The difference of 0.1616834 means that more players have contract lengths close to the average.

  1. What percentage of the data lies within two standard deviations of the mean?
## Within 2 sd
contracts_w2sd <- sum((contract_years - contracts_mean)/ contracts_sd < 2)/contracts_n
contracts_w2sd
## [1] 1

Almost all contract lengths in the dataset fall within two standard deviations of the mean.

## Difference from empirical 
contracts_w2sd - 0.95
## [1] 0.05

The 0.05 suggests that slightly more players have contract lengths within two standard deviations of the mean.

  1. What percent of the data lies within three standard deviations of the mean?
## Within 3 sd 
contracts_w3sd <- sum((contract_years - contracts_mean)/ contracts_sd < 3)/contracts_n
contracts_w3sd
## [1] 1

This means all the players are within three standard deviations of the mean.

## Difference from empirical 
contracts_w3sd - 0.9973
## [1] 0.0027

The difference of 0.0027 shows that slightly more players have contract lengths within three standard deviations of the mean.

  1. Draw a histogram
hist(contract_years,xlab = "Years Left in Contract",col = "green",border = "red", xlim = c(0,8), ylim = c(0,225),
   breaks = 5)

The histogram shows a significant peak between 0 and 2 years. It indicates a peak in contracts with around two years remaining, suggesting a concentration in shorter-term contracts.
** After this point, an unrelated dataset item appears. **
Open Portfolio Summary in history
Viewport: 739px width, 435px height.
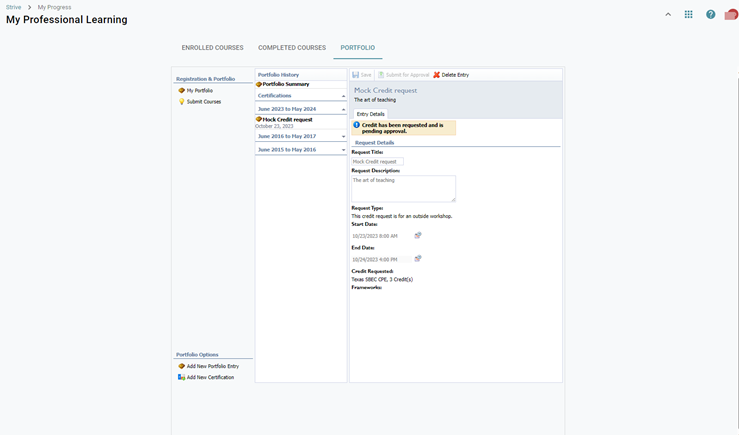(285, 85)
##Question 3 Use the skills learned in case scenario number 3 on one the following data sets. You may choose only one dataset. They are both available in Canvas.

library(readr)
doubles_hit <- read_csv("C:/Users/axeli/OneDrive/Documentos/Miami Dade College/2024/Summer 2024/CAP4936 Special Topics in Data Analytics/Assigm 5/doubles_hit.csv")
## Rows: 100 Columns: 1
## ── Column specification ────────────────────────────────────────────────────────
## Delimiter: ","
## dbl (1): doubles_hit
## 
## ℹ Use `spec()` to retrieve the full column specification for this data.
## ℹ Specify the column types or set `show_col_types = FALSE` to quiet this message.
View(doubles_hit)
doubles_hit <- read.csv("doubles_hit.csv", header = TRUE, sep = ",")
doubles_hits <- doubles_hit$doubles_hit
#View(doubles_hit)
# Mean 
doubles_mean  <- mean(doubles_hits)
doubles_mean
## [1] 23.55

The average number of doubles hit across the dataset is 23.55.

# Median 
doubles_median  <- median(doubles_hits)
doubles_median
## [1] 23.5

The 23.5 indicates that half of the observed values.
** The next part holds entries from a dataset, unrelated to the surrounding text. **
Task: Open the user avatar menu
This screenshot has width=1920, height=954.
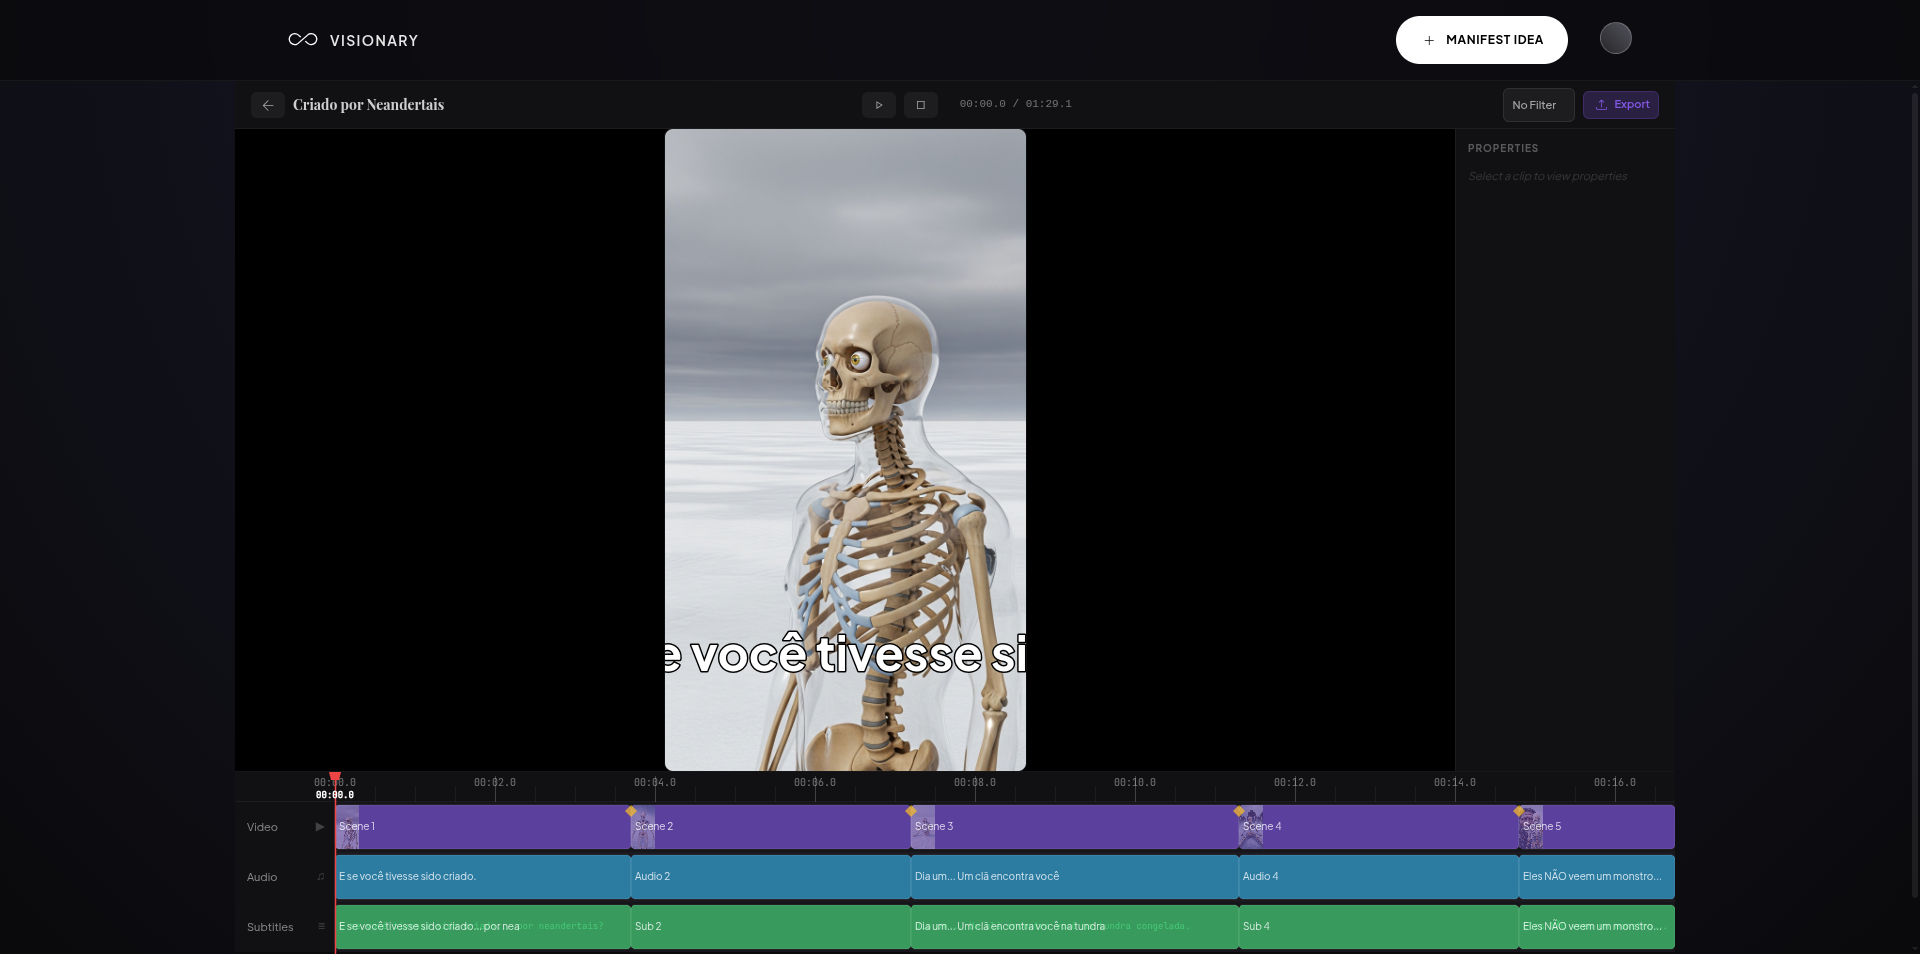Action: pos(1615,39)
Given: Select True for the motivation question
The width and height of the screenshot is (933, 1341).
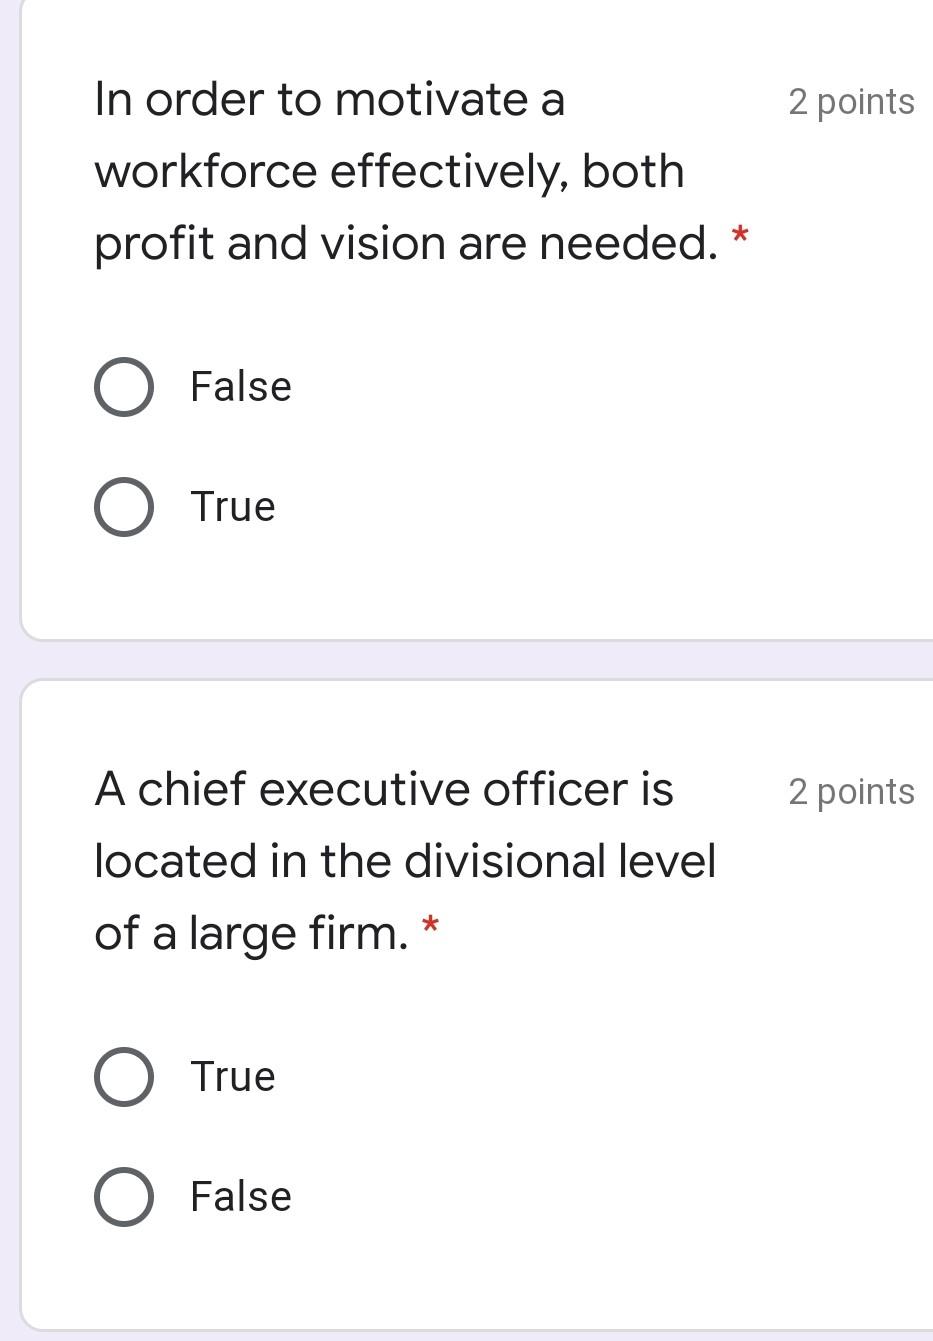Looking at the screenshot, I should (123, 506).
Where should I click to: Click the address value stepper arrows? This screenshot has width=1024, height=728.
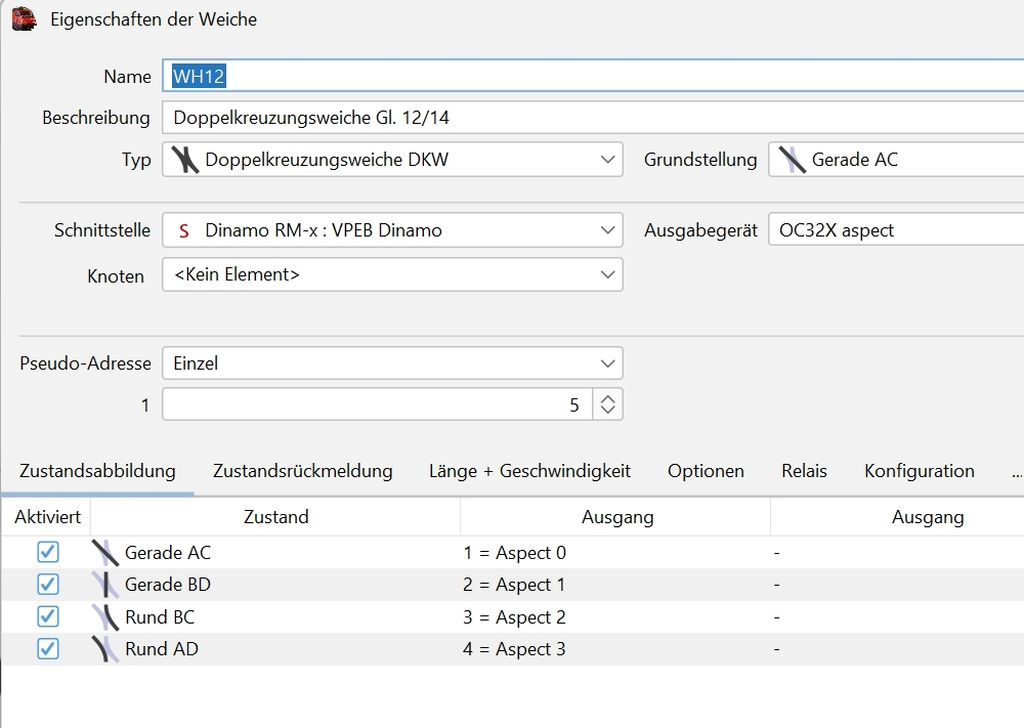pos(607,405)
# Find number of observations
doubles_n <- length(doubles_hits)
# Find standard deviation
doubles_sd <- sd(doubles_hits)
doubles_sd
## [1] 13.37371

Each observation (doubles_hits) deviates from the mean (doubles_mean = 23.55) by approx. 13.37.

What percentage of the data lies within one standard deviation of the mean?
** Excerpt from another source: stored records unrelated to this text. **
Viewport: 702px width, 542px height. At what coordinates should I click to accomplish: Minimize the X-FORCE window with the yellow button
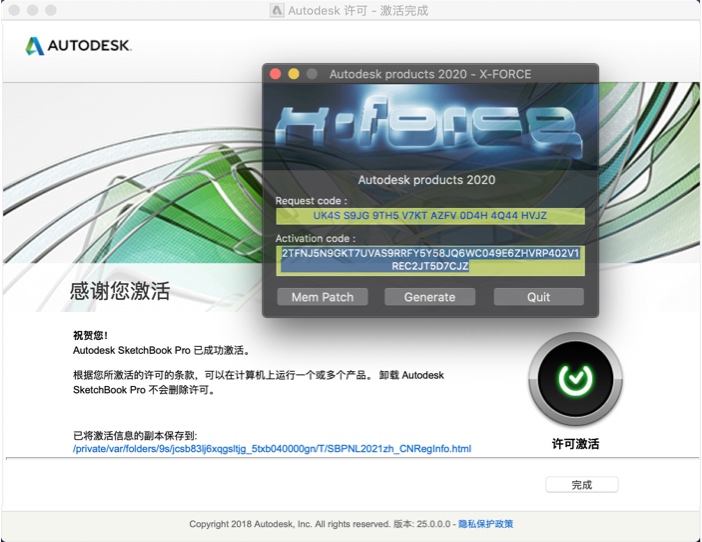[293, 74]
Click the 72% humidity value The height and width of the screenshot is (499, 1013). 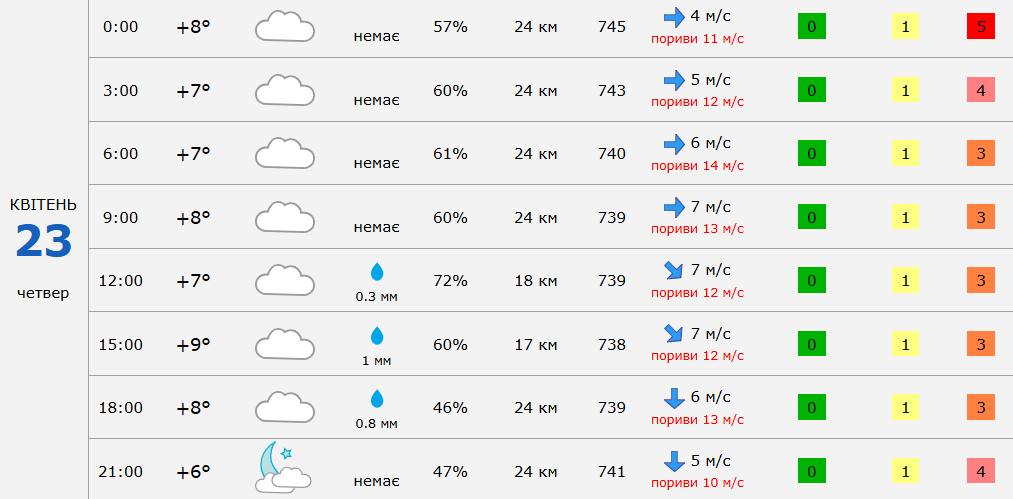tap(450, 281)
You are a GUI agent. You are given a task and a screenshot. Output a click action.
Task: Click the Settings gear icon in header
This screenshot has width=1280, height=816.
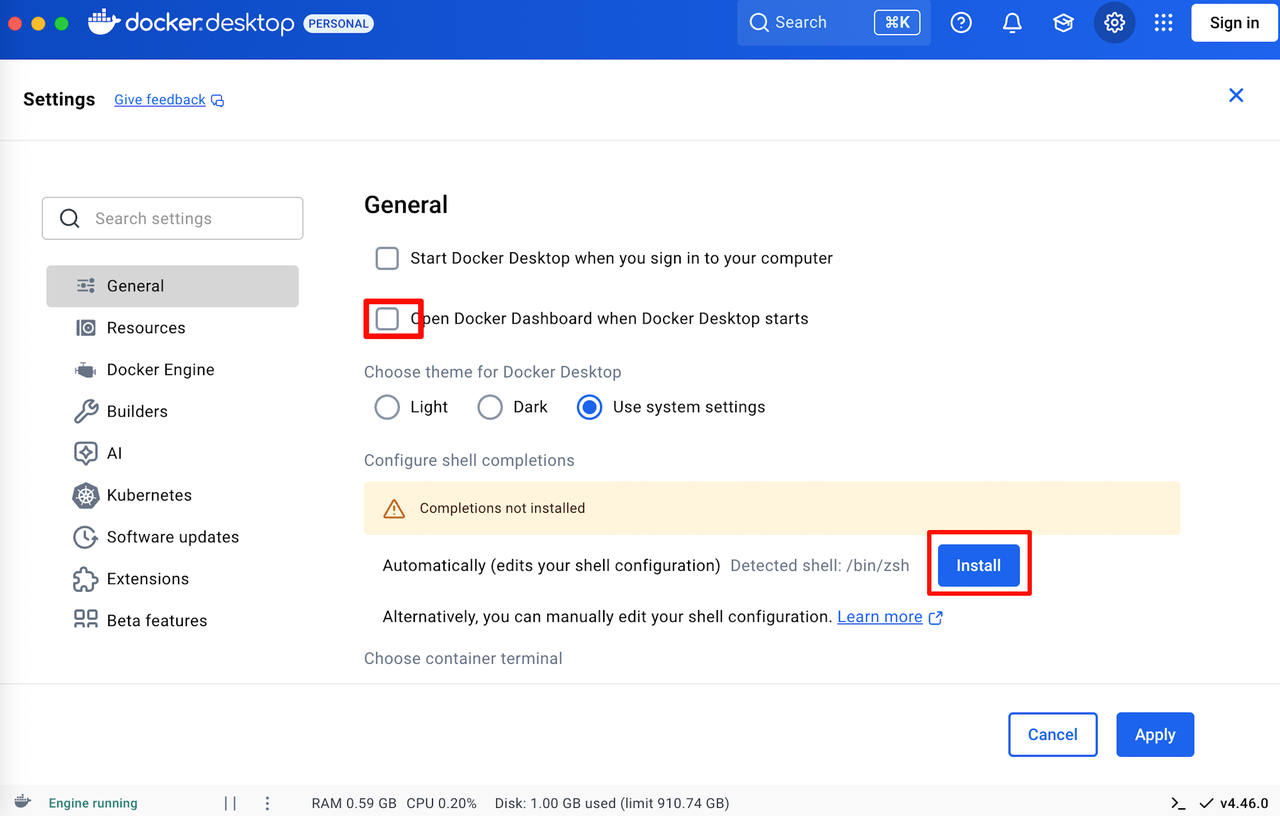(x=1114, y=23)
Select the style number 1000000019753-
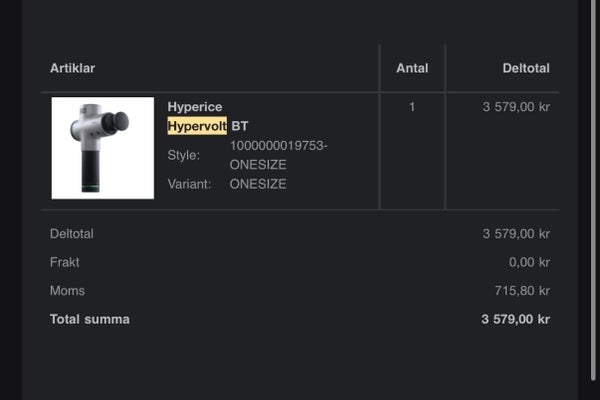The width and height of the screenshot is (600, 400). click(x=279, y=146)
doubles_w1sd <- sum((doubles_hits - doubles_mean)/doubles_sd < 1)/ doubles_n
# Percentage of observation within one standard deviation of the mean
doubles_w1sd
## [1] 0.79

0.79 represents the proportion of observations within a range of variation (one standard deviation) from the mean number.

## Difference from empirical 
doubles_w1sd - 0.68
## [1] 0.11

The 0.11 quantifies the deviation from the expected proportion of observations within one standard deviation of the mean.

What percentage of the data lies within two standard deviations of the mean?

## Within 2 sd
doubles_w2sd <- sum((doubles_hits - doubles_mean)/ doubles_sd < 2)/doubles_n
doubles_w2sd
## [1] 1
## Difference from empirical 
doubles_w2sd - 0.95
## [1] 0.05

What percent of the data lies within three standard deviations of the mean?

doubles_w3sd <- sum((doubles_hits - doubles_mean)/ doubles_sd < 3)/doubles_n
doubles_w3sd
## [1] 1

The 1 exceeds the expected percentage (0.95) by 0.05; this means that the distribution of doubles hit in baseball is slightly more significant around the mean.

## Difference from empirical 
doubles_w3sd - 0.9973
## [1] 0.0027
?hist
## starting httpd help server ... done
# Create histogram
hist(doubles_hits,xlab = "Number of Doubles Hits",col = "green",border = "red", xlim = c(0,50), ylim = c(0,28),breaks = 5)

The histogram shows that the most frequent number of double hits falls between 15 and 20. Games with very high doubles hits (over 30) are uncommon because to be honest, in that sport, is really hard to hit the ball that well.